• MATERIAL FOR THE TASK:
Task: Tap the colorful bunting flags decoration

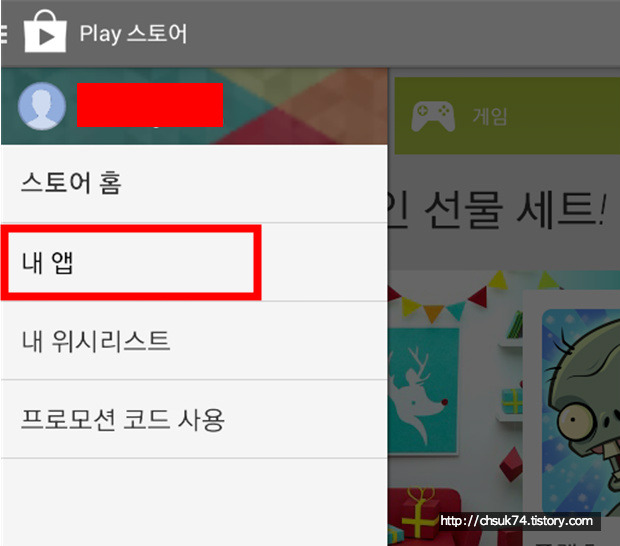Action: tap(476, 296)
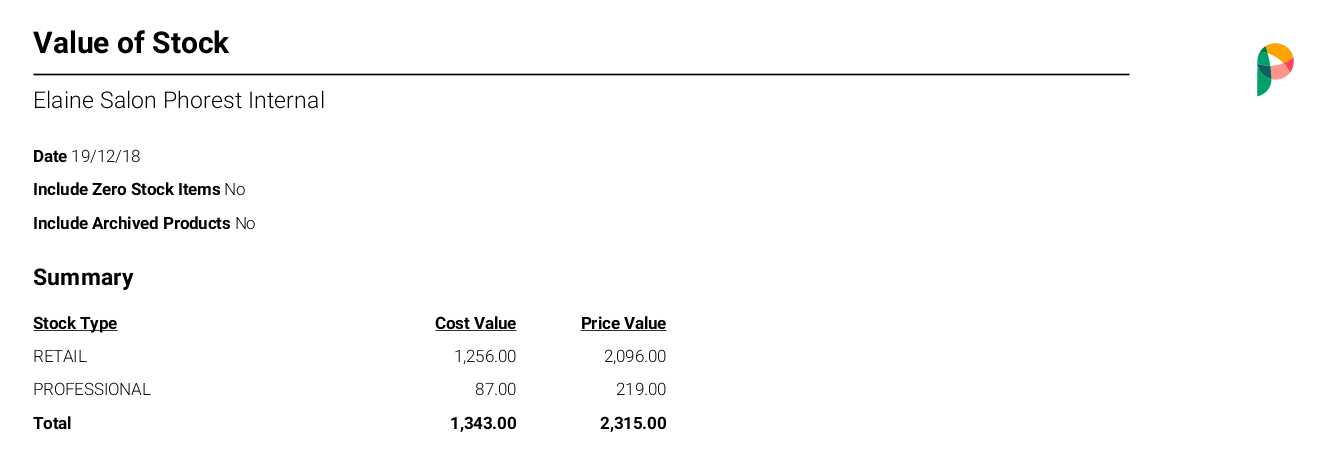
Task: Click the Cost Value column header
Action: [x=476, y=323]
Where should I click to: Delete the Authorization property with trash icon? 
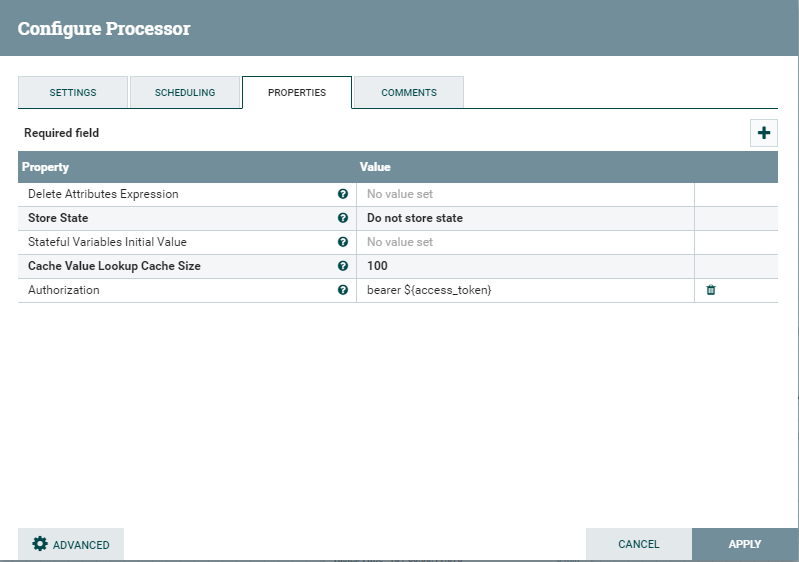(711, 290)
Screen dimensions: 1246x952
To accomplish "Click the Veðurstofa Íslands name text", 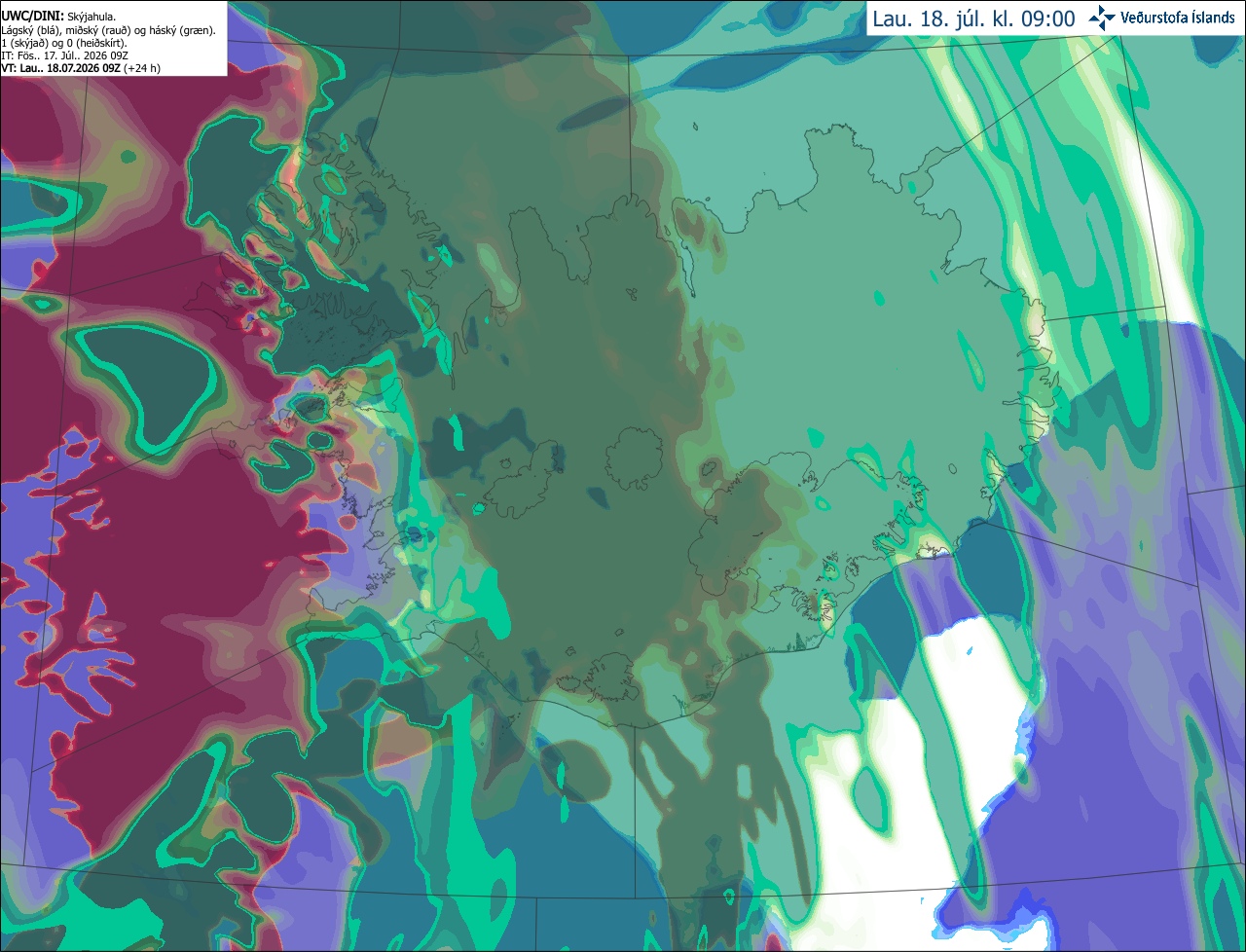I will click(x=1177, y=18).
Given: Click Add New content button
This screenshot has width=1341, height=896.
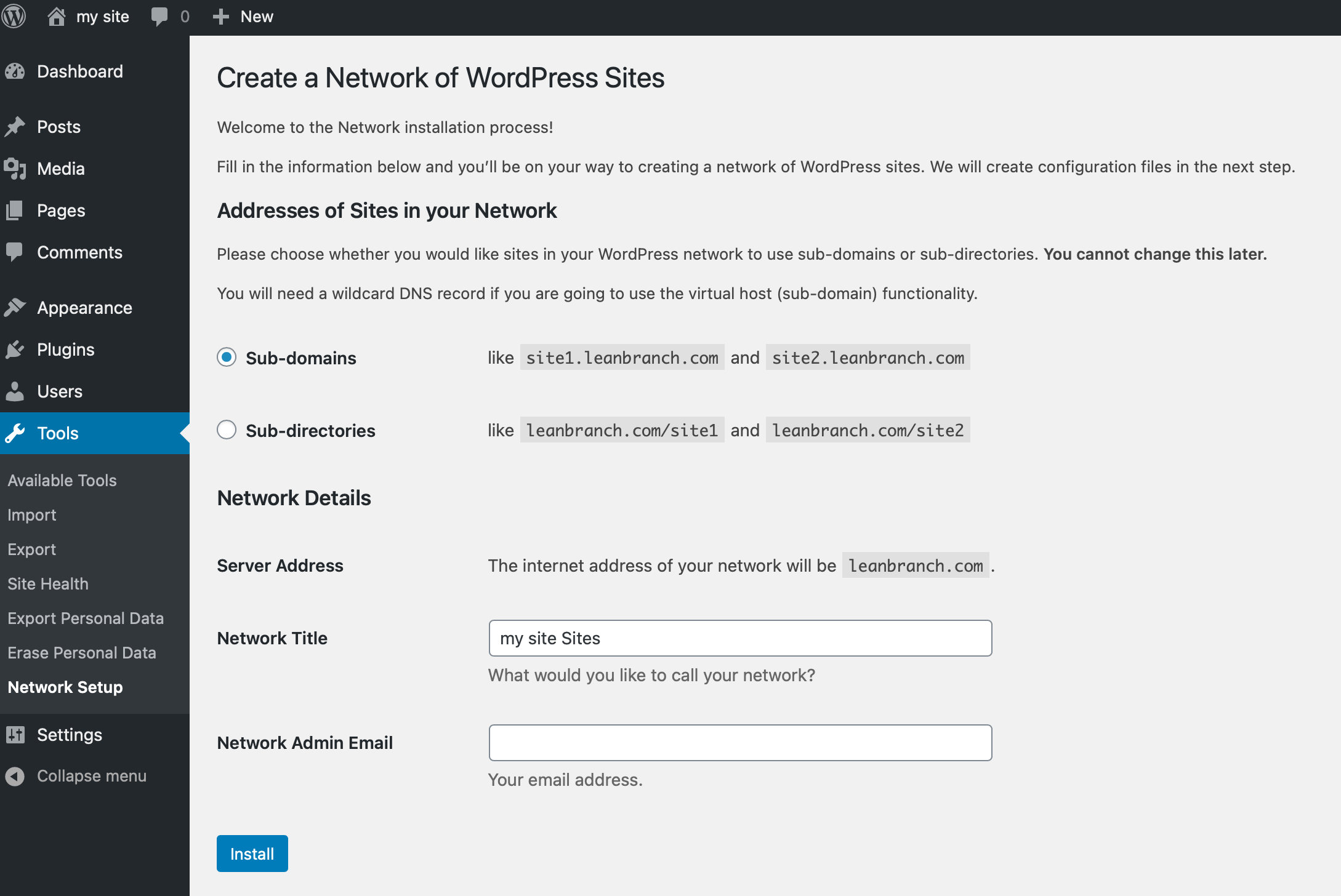Looking at the screenshot, I should tap(243, 16).
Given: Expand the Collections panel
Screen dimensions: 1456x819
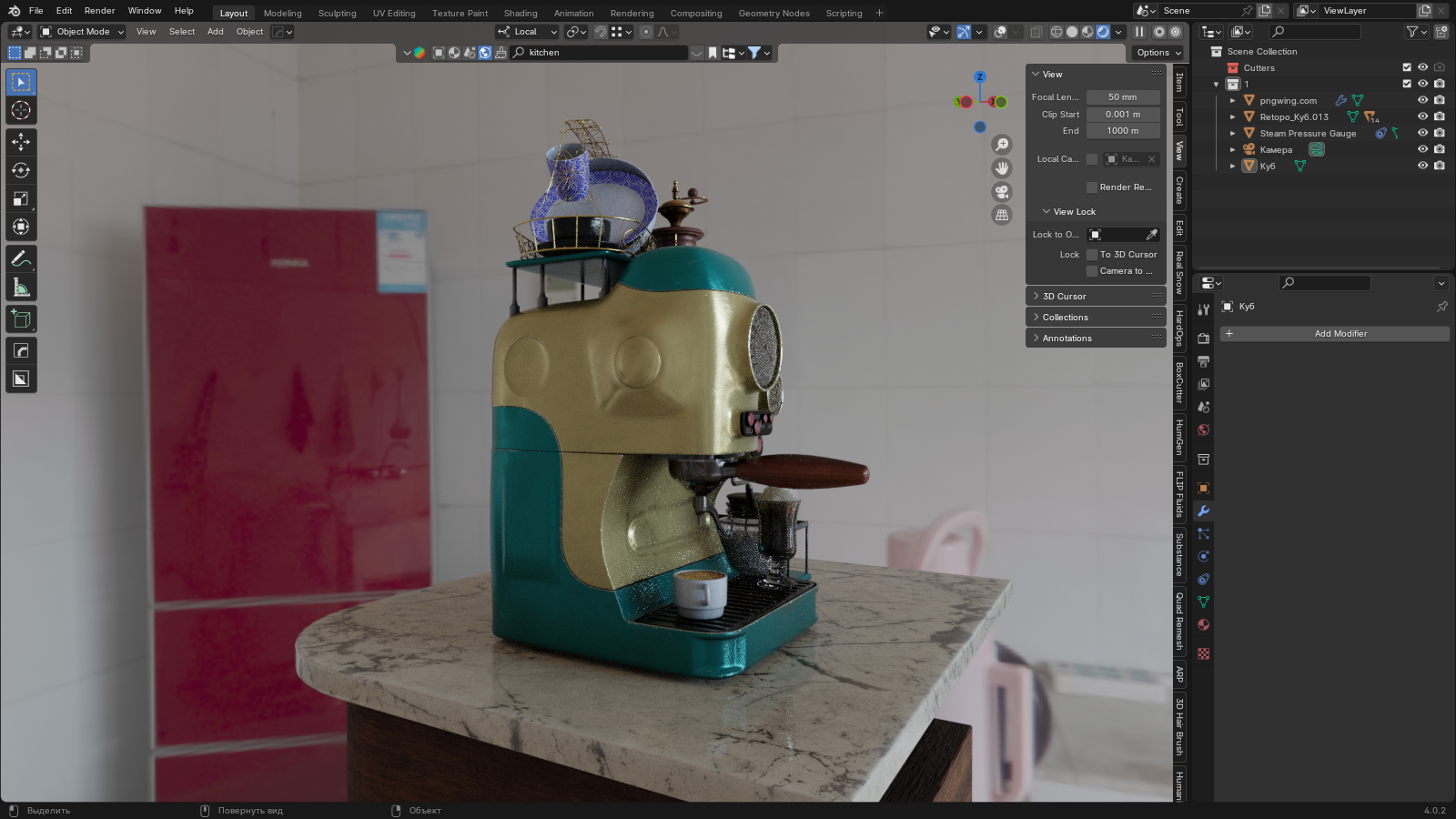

• TASK DETAILS:
Put down exactly the lines of the data above that run from its first line through the line bearing "Screen dimensions: 1246x952", and no pictures.

• COMPLETED EXERCISE:
Task: Tap the colorful bunting flags decoration

Action: tap(476, 296)
Task: Click the Cost Value column header
Action: [x=476, y=323]
Where should I click to: Delete the Authorization property with trash icon? 
(711, 290)
Screen dimensions: 1246x952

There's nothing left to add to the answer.